Cameroon’s economy continues to suffer from factors that often affect underdeveloped countries, including an inefficient and top-heavy civil service, poor infrastructure, endemic corruption, continuing inefficiencies of a large parastatal system in key sectors, and a generally unfavorable climate for business enterprise. Restrictions on trade through nontariff barriers raise costs. Weak rule of law fails to stem the corruption that erodes incentives for long-term economic expansion. More comprehensive and sustained economic reforms, including increased budget transparency and privatization of state-owned enterprises, are urgently needed.
Cameroon was formed in the 1960s from former French and British colonies. Its stability has enabled development of agriculture, roads, railways, and a petroleum industry. It has made slow progress toward democracy. Longtime President Paul Biya abolished term limits in 2008 and was elected to another seven-year term in 2011 in an election marred by irregularities. Tensions between the Anglophone minority and the central government are rising. The Islamist terrorist group Boko Haram frequently attacks across Cameroon’s 1,230-mile border with Nigeria. The economy depends on oil for about 40 percent of export earnings. Cameroon is building Central Africa’s only deep-sea port in Kribi and wants to tap its great hydropower potential by damming the Lom River.
Enforcement of contracts is neither timely nor efficient. Protection of real and intellectual property rights is weak and slow. The judiciary is incompetent and vulnerable to political interference. Legal complaints can take years to resolve and are subject to rampant judicial corruption. Cronyism is systemic, and bribery is commonplace in all sectors. Revenues from oil, gas, and mining are not openly reported.
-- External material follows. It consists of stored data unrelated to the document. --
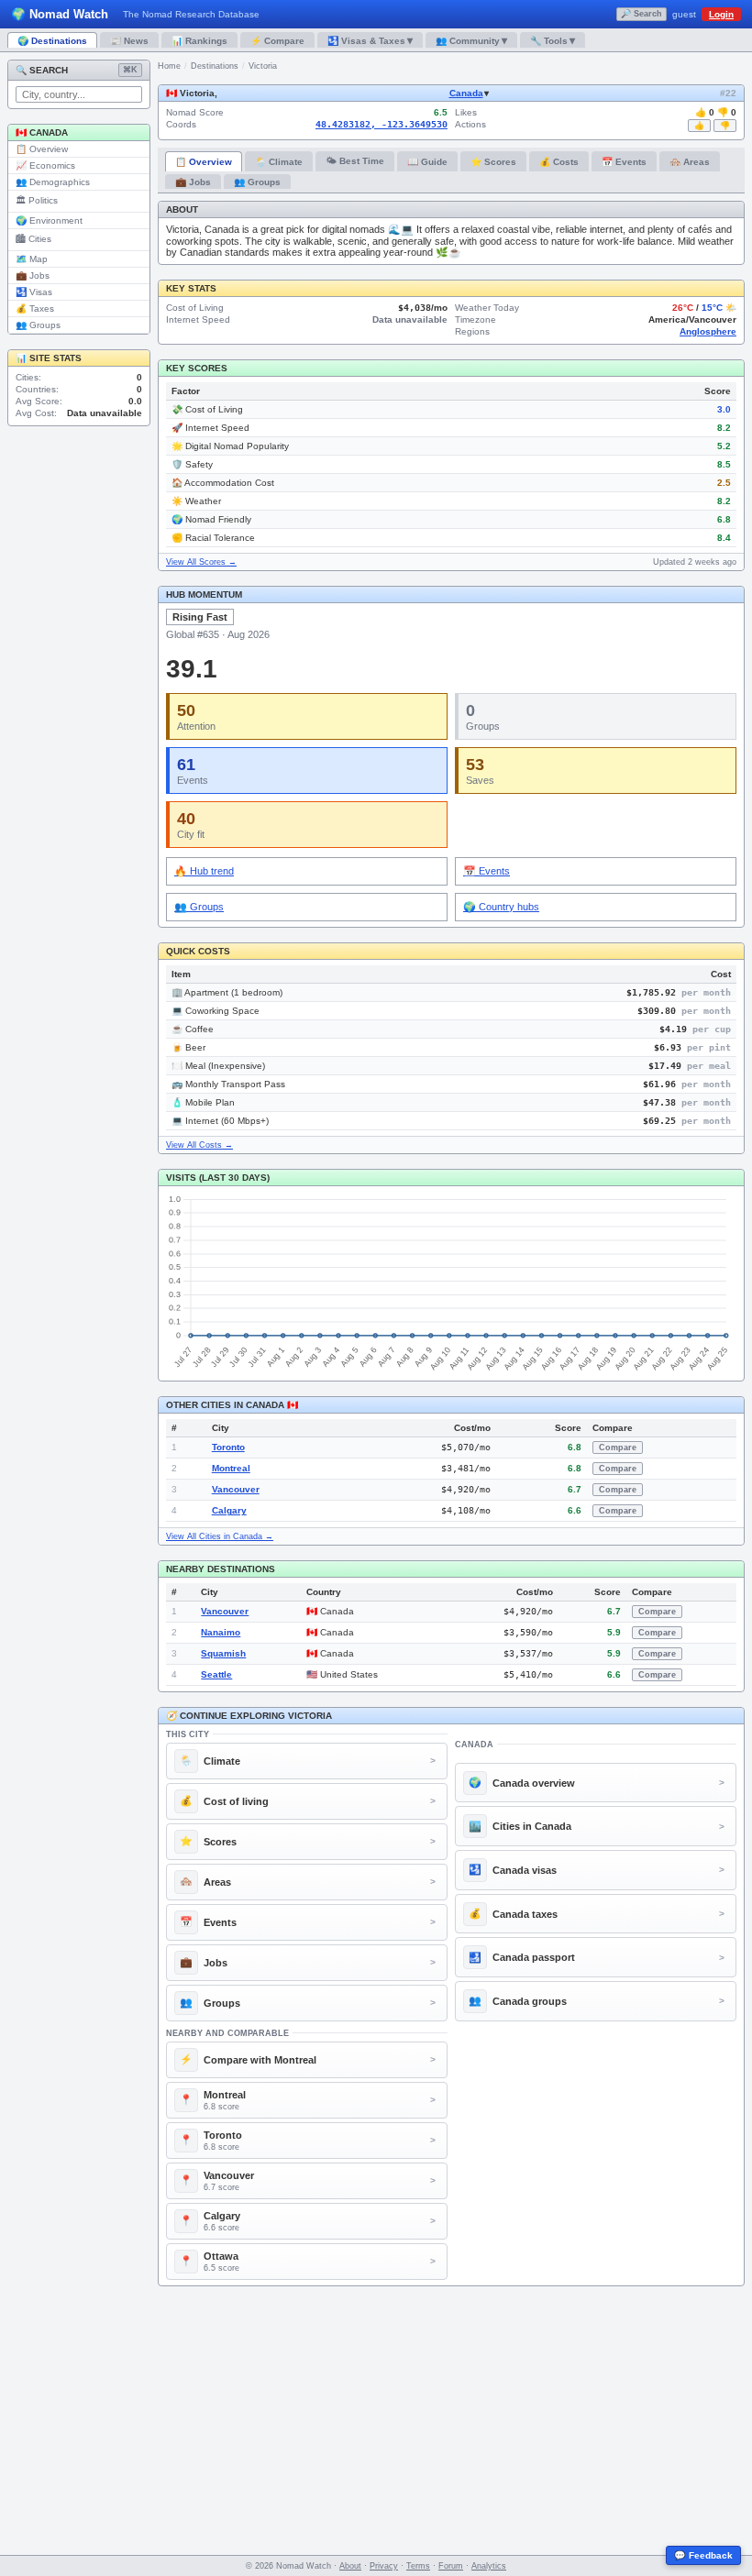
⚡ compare (277, 41)
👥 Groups (38, 325)
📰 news (129, 41)
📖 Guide (427, 162)
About (350, 2565)
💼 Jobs (33, 275)
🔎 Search (641, 13)
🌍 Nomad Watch (59, 14)
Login (721, 14)
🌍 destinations (52, 41)
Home (169, 66)
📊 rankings (199, 41)
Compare (617, 1447)
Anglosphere (708, 331)
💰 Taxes (35, 308)
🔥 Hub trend (204, 870)
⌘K (130, 69)
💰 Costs (559, 162)
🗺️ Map (32, 259)
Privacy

The top individual income tax rate is 35 percent, and the top corporate tax rate is 33 percent. Other taxes include value-added and inheritance taxes. The overall tax burden equals 17.8 percent of total domestic income. Over the past three years, government spending has amounted to 21.6 percent of total output (GDP), and budget deficits have averaged 4.0 percent of GDP. Public debt is equivalent to 32.8 percent of GDP.
Cameroon’s generally unfavorable climate for business enterprise is generated by frequent administrative obstructions and red tape, among other problems. The informal economy accounts for an estimated 70 percent of total employment. Youth unemployment may be as high as 75 percent. Prices for food and other consumer goods remain heavily regulated, and the government has announced new subsidies for agricultural and livestock farmers.
Trade is significant for Cameroon’s economy; the combined value of exports and imports equals 51 percent of GDP. The average applied tariff rate is 15.8 percent. Nontariff barriers impede trade. The prevalence of state-owned enterprises limits foreign investment. The financial sector is dominated by multiservice banks. Access to credit remains limited in rural areas, and the cost of long-term financing is high.